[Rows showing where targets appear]
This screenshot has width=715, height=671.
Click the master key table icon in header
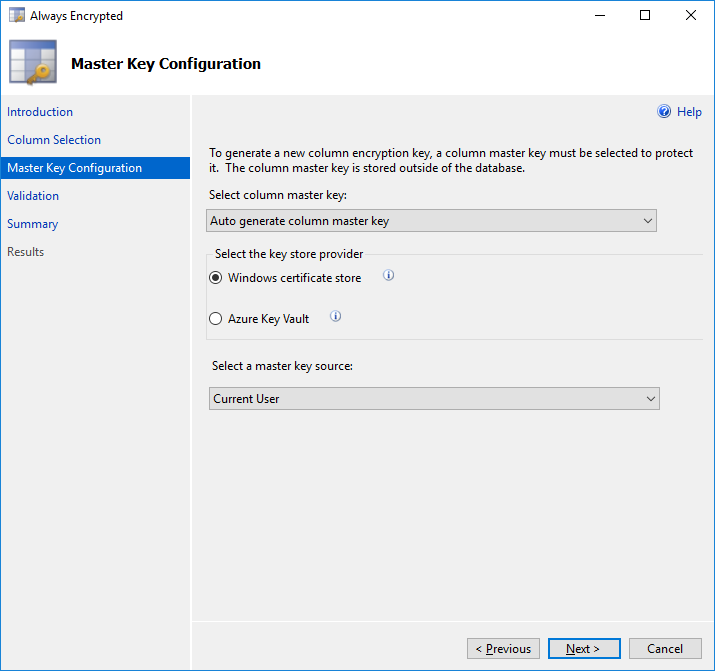(x=32, y=64)
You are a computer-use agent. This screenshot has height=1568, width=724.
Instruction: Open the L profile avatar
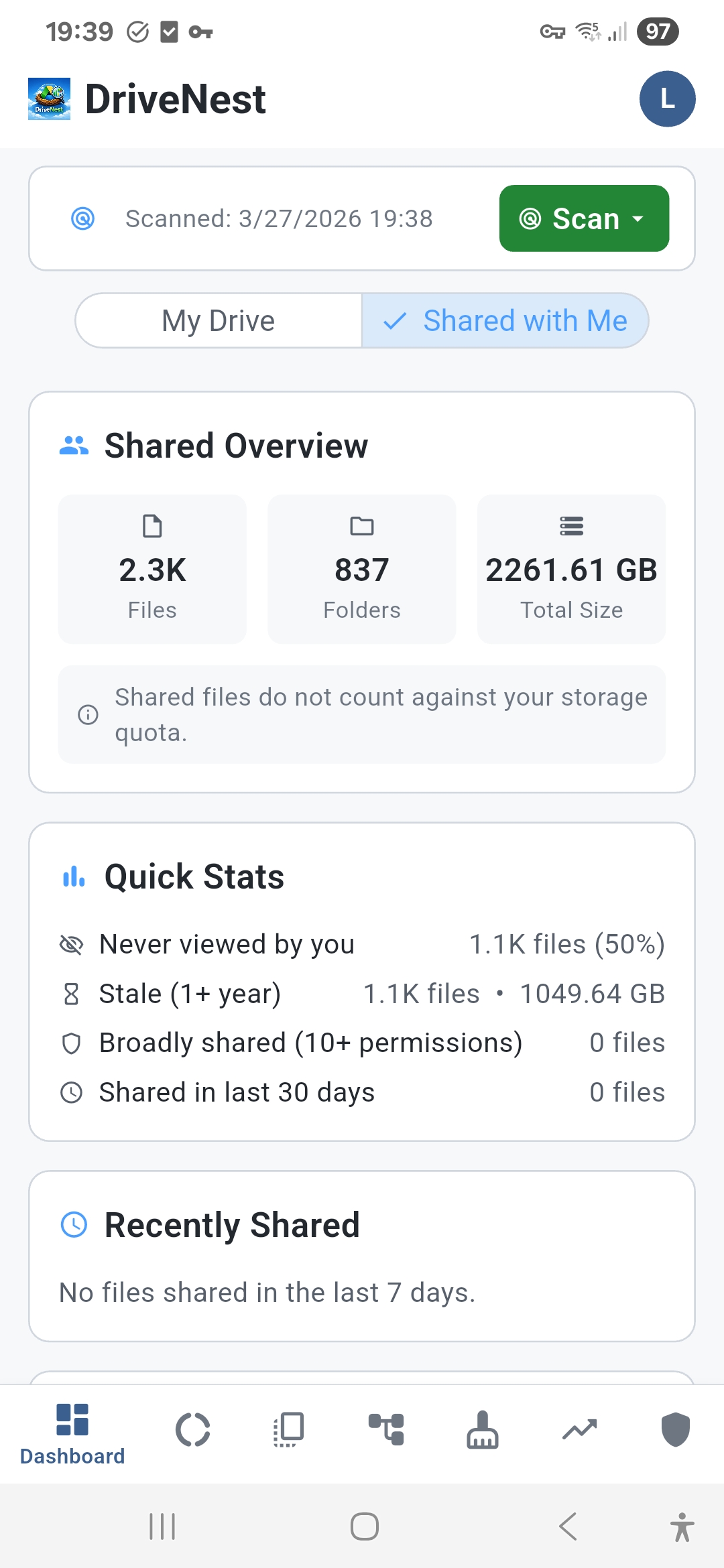[x=667, y=99]
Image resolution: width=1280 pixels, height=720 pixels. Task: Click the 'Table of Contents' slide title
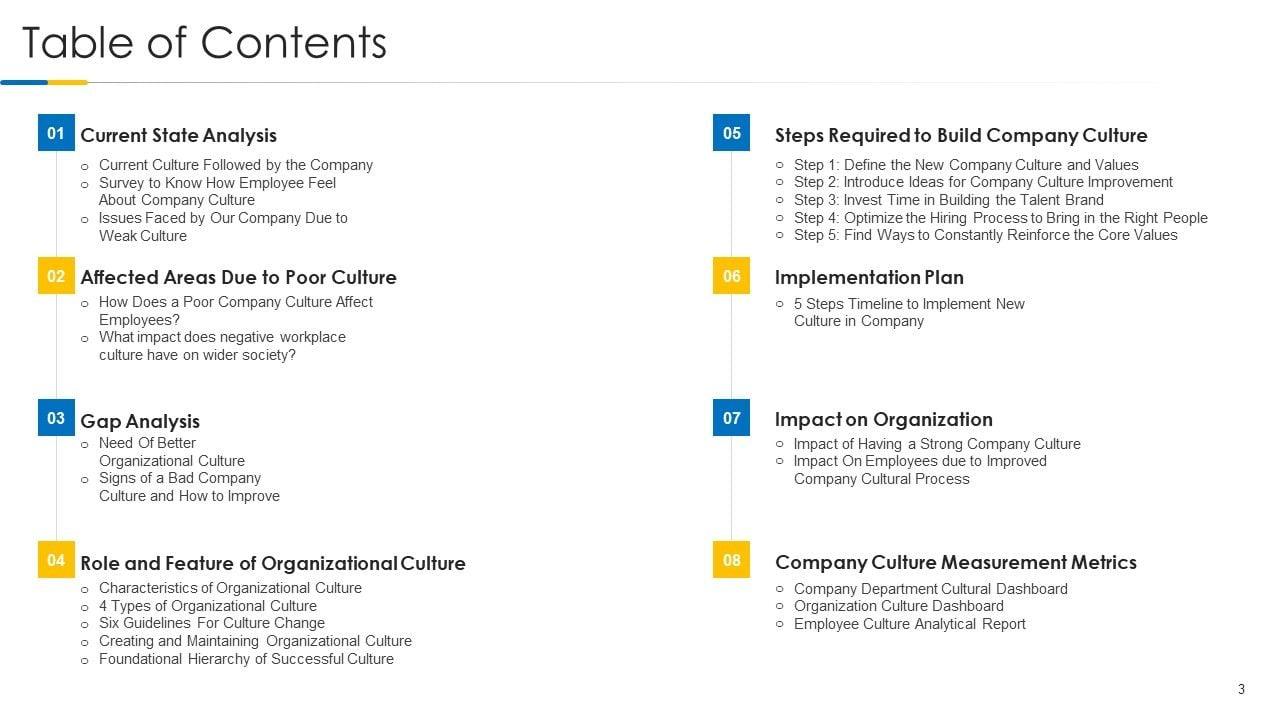(x=204, y=43)
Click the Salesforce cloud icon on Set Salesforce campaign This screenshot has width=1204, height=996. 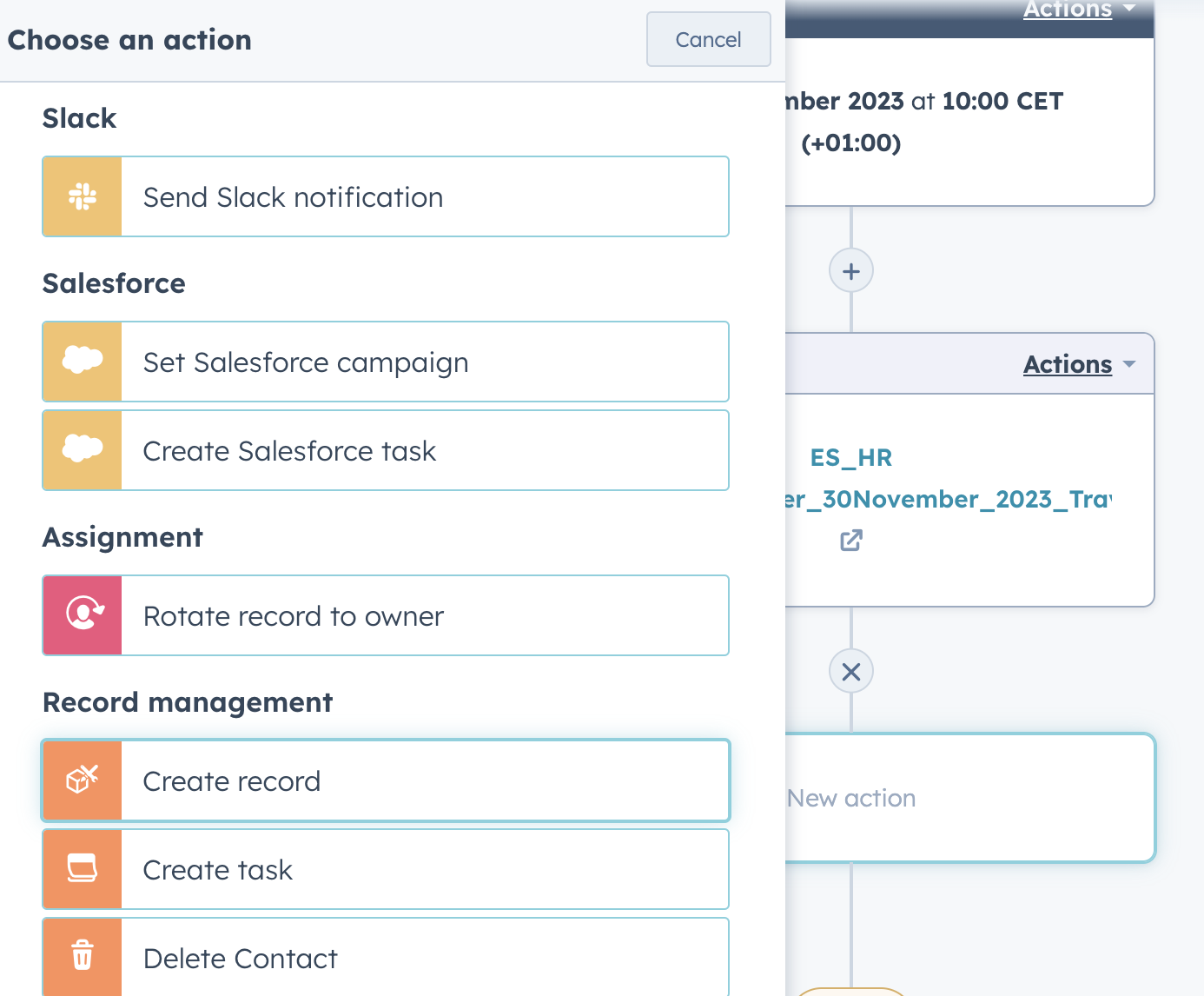82,362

• Aim of the task: Recast everything from the start of the records down to the line containing "[x=667, y=99]" as a Markdown table with the columns Row and Line, numbering each line and skipping blank lines. Leave the pictures out.

• Response to the exercise:
| Row | Line |
|---|---|
| 1 | This screenshot has width=715, height=671. |
| 2 | Click the master key table icon in header |
| 3 | (x=32, y=64) |
| 4 | You are a computer-use agent. This screenshot has height=1568, width=724. |
| 5 | Instruction: Open the L profile avatar |
| 6 | [x=667, y=99] |